Barbecued Chinese Chicken Lettuce Wraps

Source: Rachael Ray


Servings: 4
Prep Time: 15 min.
Cook Time: 10 min.
Total Time: 25 min.

Ingredients:
  • 2 cups, 4 handfuls, fresh shiitake mushrooms (I just used regular fresh mushrooms)
  • 1 1/3 to 1 1/2 pounds thin cut chicken breast or chicken tenders
  • 2 tablespoons light colored oil, such as vegetable oil or peanut oil
  • Coarse salt and coarse black pepper
  • 3 cloves garlic, chopped
  • 1 inch ginger root, finely chopped or grated, optional
  • 1 orange, zested
  • 1/2 red bell pepper, diced small
  • 1 small tin, 6 to 8 ounces, sliced water chestnuts, drained and chopped
  • 3 scallions, chopped
  • 3 tablespoons hoisin, Chinese barbecue sauce, available on Asian foods aisle of market
  • 1/2 large head iceberg lettuce, core removed, head quartered
  • Wedges of navel orange -- platter garnish

Directions:

  1. Remove tough stems from mushrooms and brush with damp towel to clean, Slice mushrooms. Chop chicken into small pieces.
  2. Preheat a large skillet or wok to high.
  3. Add oil to hot pan. Add chicken to the pan and sear meat by stir frying a minute or two.
  4. Add mushrooms and cook another minute or two. Add salt and pepper to season, then garlic and ginger.

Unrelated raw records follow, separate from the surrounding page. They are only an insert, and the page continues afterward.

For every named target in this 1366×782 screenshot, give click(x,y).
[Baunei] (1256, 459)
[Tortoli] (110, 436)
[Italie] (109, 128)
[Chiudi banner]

Cook a minute more.
  5. Grate zest into pan, add bell pepper bits, chopped water chestnuts and scallions. Cook another minute, continuing to stir fry mixture.
  6. Add hoisin Chinese barbecue sauce and toss to coat the mixture evenly.
  7. Transfer the hot chopped barbecued chicken to serving platter and pile the quartered wedges of crisp iceberg lettuce along side. Add wedged oranges to platter to garnish.
  8. To eat, pile spoonfuls into lettuce leaves, wrapping lettuce around fillings and squeeze an orange wedge over.
Comments:

Scott and I were craving something light (and low-carb!) the other day, and lettuce wraps sounded like the perfect thing! We made our Thai Glazed Chicken Lettuce Wraps, but wanted to experiment with another recipe for a little variety. This Chinese recipe was really good, sweet with the hoisin sauce and citrusy with the orange zest, but overall, I think I like the flavor of the Thai recipe a little better. Still really yummy and healthy, though!

(Side note on Thai lettuce wrap recipe: I was able to find Thai fish sauce in the Asian section at the grocery store, so I used it in the recipe this time around. I was really worried when I gagged after sniffing the bottle, but surprisingly, just the one tablespoon of the stuff made ALL the difference in the world. . .I liked the recipe before, but this was SO much better! The fish sauce balanced out the basil really well and gave it that distinct Thai flavor.)